By Sarah Fulton
With celebrity athletes from Tom Brady to Serena Williams adopting plant-based diets and farmers’ markets cropping up in many towns across the Lehigh Valley, it’s hard to ignore the cry to eat fresh, local produce for health benefits. And now, with greater variety of produce, from hybrids to heirlooms, becoming more available, there is no better tasting time to load your plate with vegetables.
“We grow a lot of variety of crops,” says farmer Lynn Trizna. “It’s a balance of good, flavorful staples and the weird stuff. We encourage people to try new things.”
Trizna works for Rodale Institute, the birthplace of the organic movement in America, and is the farm manager of the St. Luke’s Rodale Institute Organic Farm, a partnership between the health care network and the organic non-profit.
“With our organic farm, we choose crops with different flavors,” Trizna says.
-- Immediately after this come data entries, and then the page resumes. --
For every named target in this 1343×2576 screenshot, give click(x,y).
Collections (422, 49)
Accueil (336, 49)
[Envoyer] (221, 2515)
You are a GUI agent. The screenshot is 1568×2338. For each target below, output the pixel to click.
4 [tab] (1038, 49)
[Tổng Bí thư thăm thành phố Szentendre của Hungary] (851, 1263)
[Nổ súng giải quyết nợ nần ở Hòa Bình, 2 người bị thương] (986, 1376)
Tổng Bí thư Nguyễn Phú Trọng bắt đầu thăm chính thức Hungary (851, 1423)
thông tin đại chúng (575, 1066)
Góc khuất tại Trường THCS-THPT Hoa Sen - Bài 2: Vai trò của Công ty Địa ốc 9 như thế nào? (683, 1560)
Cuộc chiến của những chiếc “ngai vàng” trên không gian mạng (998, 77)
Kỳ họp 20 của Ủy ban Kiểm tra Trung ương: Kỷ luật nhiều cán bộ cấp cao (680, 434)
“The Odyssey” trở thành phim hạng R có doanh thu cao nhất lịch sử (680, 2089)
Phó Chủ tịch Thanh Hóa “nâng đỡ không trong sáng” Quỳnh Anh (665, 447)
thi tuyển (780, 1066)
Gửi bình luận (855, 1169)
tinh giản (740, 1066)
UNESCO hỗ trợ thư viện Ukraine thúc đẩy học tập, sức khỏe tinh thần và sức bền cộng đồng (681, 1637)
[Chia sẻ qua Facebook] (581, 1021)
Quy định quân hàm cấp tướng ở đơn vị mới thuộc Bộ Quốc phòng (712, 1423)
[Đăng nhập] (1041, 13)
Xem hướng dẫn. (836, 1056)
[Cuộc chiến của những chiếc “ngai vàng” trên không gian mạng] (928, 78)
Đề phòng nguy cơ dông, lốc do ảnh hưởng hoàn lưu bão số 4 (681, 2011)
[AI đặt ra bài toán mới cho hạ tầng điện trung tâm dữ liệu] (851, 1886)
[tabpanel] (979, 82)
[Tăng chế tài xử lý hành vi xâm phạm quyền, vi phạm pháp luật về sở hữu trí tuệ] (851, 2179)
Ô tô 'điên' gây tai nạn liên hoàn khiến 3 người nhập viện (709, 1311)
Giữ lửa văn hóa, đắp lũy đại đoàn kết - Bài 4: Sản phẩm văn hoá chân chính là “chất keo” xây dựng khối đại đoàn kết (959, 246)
The farm grows the summertime staples of tomatoes and peppers, but more unusual types, such as yellow golden pear tomatoes and long, thin Asian peppers, and all of it organically.
Organic farming aims to enhance the health of the soil by planting beneficial cover crops and eschewing chemicals, which results in greater resiliency in the face of extreme weather or pest infestation, Trizna explains. The 11.5 acres farmed at Anderson Campus supplies patients and employees within the St. Luke’s University Health Network with fresh produce spring to fall.
Patients at St. Luke’s hospitals will eat the organic veggies in their hospital meals and network employees who have signed up for Community Supported Agriculture share will take home a fresh box of in-season produce each week.
Members might find purple kohlrabi, fennel with its licorice-like flavor, and purplish-red raddichio for a summer salad.
“They can’t pronounce some of it, but we get a lot of positive feedback,” Trizna says.
The ethic of the farm reflects much of the nutritional education St. Luke’s University Health Network offers its patients. Dagny Danga-Storm, RD, teaches diabetics how to adopt a Mediterranean diet to help control weight, blood pressure, blood sugar, and increase fiber intake.
“Americans tend to eat way too much of the bad fats through junk food and fast food restaurants,” Danga-Storm says.
Danga-Storm says the benefits of a whole foods, plant-based diet are lower heart disease incidence, healthy blood pressure and blood sugar levels, lower cholesterol, better weight control, and even the prevention of certain cancers.
Diets high in meat consumption can lead to obesity, heart disease, and diabetes, Danga-Storm says. Andrew Goodbred, MD of St. Luke’s Family Medicine in Easton agrees.
“We know a plant-based diet provides nutrients for performance and recovery as opposed to more animal-based. We view it as a life-extending approach to nutrition,” Dr. Goodbred says.
These diets generate more blood flow to the muscles, provides antioxidants, and reduces inflammation. It is effective in disease prevention and treatment.
Dr. Goodbred notes the Tennessee Titans offensive line has adopted a plant-based diet and players have reported improved physical recovery time.
Dr. Goodbred is heading up the residency training program at St. Luke’s Family Medicine in Easton and he plans to incorporate plant-based diet and nutrition education into training.
“We’ll teach the next generation of physicians nutrition, exercise, and how to prescribe,” he says.
Dr. Goodbred applauds the farm at the Anderson Campus.
“We’re not just paying lip service to the things that relate to lifestyle, we actually incorporate it into the everyday experience.”
Dr. Goodbred says studies have shown that organic eaters have fewer chemicals in their bloodstream than those who eat conventional food, but the research has yet to link that to any longterm effects.
Danga-Storm tells patients to aim for 7 to 9 servings of fruit and veggies a day. That could be an apple, a pear, a peach, a small banana, and two cups of salad, broccoli, or carrots. She says patients can have unlimited leafy greens. She recommends 6 to 7 servings of carbohydrates a day, in whole food form, such as rice or a baked potato. She says animal protein is best consumed sparingly, mixed into a dish or as a condiment, not as the star of the show.
She urges patients to shop at local farmers’ markets and be adventurous adding new foods to their diets.
“There’s nothing like a farm fresh tomato or peach in season,” Danga-Storm says.
As a farmer, Trizna wholeheartedly agrees. She eats only in season, so that first summer tomato, months in the making, is a blissful experience of pure gratitude, with just a little dash of salt. She advocates eating seasonally and locally, so food can be consumed at the peak of ripeness and impart the most nutrients.
“Treat your body with amazing, delicious food.”
Lehigh Valley residents have many opportunities to eat seasonally. The region is home to 14 producer-only farmers’ markets. That means the items were grown or made by the people selling them, such as jams, breads, and pastured meats.
BUY FRESH BUY LOCAL
A complete list is available from Buy Fresh Buy Local Greater Lehigh Valley, a non-profit organization, that promotes the markets and works to build local food economy at buylocalglv.org/resources/producer-only-farmers-market-map/.